Oh, you kids. Cheers. :0)

A, if your source said that to me in person, I would 'splain some things to them. They'd tear up and pee a little for sure.

Cheers, ableknife. I'm glad you enjoyed my little post, and I'll take a look at that book. Good luck with the crazy heat!

H.M. said...

Kyle,
I penned that definition.

So start 'splainin...if that's what you would like to do.

+ Alan said...

I would 'splain that not all "emerging churches" or people who are part of them are so shallow - that they all don't do these things out of so little an understanding of deeper things - and that probably most of the emerging phenomenon still has no connection to anything Catholic, liturgical or sacramental in any way and doesn't want to. Thas' all I would be splainin' meester A. You know we love ya - Peace.

Anonymous said...

That's quite interesting!

H.M. said...

Alan,
No doubt but you are correct, and forgive me for letting my cynicism show.

Yes, I know you guys love me, and you know its mutual. Peace to you all.

Kyle said...

I'm pleased to let Alan's response stand, and to leave it be.

Peace.

Anonymous said...

What happens when the emergence ends - what have we got then? Once it has fully emerged will the so called emergent church cease being relevant, no longer be a voice speaking into the postmodern culture? In my recent web conference meeting with Jordan Cooper, Len Sweet and Brian McClaren we concluded that what began as an organic initiative of God's Spirit could ironically become institutionalized - and double the irony since postmoderns are captivated by irony so that irony itself becomes a metaphor of itself. Is this making sense? I hope not since by being obscure I inch a bit closer to the pantheon.

Kyle said...

I only ever hear that question as snide (I feel compelled to note), but coming from you I'll assume otherwise. Tom, I don't suppose that Christ's Church is every completely finished incarnating the Gospel into a particular cultural moment. It's ongoing. So in terms of what I think "emergence" actually is, it doen't "end."

And insofar as "Emergent" leaders are concerned with doing anything besides that, they might as well be building another denomination.

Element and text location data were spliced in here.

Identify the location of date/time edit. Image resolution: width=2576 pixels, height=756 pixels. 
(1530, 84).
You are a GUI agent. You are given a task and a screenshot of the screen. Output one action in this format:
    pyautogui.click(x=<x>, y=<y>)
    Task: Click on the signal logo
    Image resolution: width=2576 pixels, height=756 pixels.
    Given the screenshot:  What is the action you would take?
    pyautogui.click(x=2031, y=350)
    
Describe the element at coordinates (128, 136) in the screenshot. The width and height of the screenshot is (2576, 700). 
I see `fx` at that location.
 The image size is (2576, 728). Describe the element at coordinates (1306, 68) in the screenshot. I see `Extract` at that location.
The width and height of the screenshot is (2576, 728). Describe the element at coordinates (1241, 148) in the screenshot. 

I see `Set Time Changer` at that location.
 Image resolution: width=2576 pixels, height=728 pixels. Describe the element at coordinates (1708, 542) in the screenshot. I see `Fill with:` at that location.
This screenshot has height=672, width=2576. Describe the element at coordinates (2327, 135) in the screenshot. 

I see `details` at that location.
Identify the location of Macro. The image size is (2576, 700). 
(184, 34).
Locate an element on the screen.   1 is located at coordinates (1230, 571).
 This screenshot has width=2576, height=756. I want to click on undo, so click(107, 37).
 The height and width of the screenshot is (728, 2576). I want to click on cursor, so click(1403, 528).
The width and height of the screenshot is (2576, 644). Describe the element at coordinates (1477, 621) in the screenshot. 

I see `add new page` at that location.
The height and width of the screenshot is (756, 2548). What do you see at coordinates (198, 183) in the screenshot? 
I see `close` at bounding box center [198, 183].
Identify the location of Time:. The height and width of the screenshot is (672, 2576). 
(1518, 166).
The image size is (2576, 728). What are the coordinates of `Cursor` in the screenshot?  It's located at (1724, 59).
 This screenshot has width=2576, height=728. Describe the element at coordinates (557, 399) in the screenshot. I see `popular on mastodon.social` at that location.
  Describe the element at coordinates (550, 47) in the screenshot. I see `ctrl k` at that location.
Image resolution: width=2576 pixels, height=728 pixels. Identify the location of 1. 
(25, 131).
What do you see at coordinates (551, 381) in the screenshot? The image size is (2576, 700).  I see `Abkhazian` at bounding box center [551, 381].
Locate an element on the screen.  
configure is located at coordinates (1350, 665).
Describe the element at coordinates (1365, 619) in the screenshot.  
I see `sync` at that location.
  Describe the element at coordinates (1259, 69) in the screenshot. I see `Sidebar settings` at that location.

Any church that is going to self-consciously talk about being an "emerging church" but can't have a conversation about incarnational mission and the specific problems of modernity and the challenges of the postmodern condition is really just choking on its own bullshit.

Anonymous said...

I looked up "snide" and found it means derogatory in a malicious, superior way. I know the word but it was one of those words my mom used to correct me but never thought to look it up. I am having trouble here figuring out when people are joking around or being serious. WHatever.

Anonymous said...

Interesting to see how the word "emergence" is defined on Wikipedia, mainly in the context of science and nature. This definition gives me a sense of the dynamic vs. static nature of the word in describing the church. Not to emerge to an end stage then go to seed but rather a description of a dynamic of change which reflects the nature of God's Spirit to blow in various directions at various times.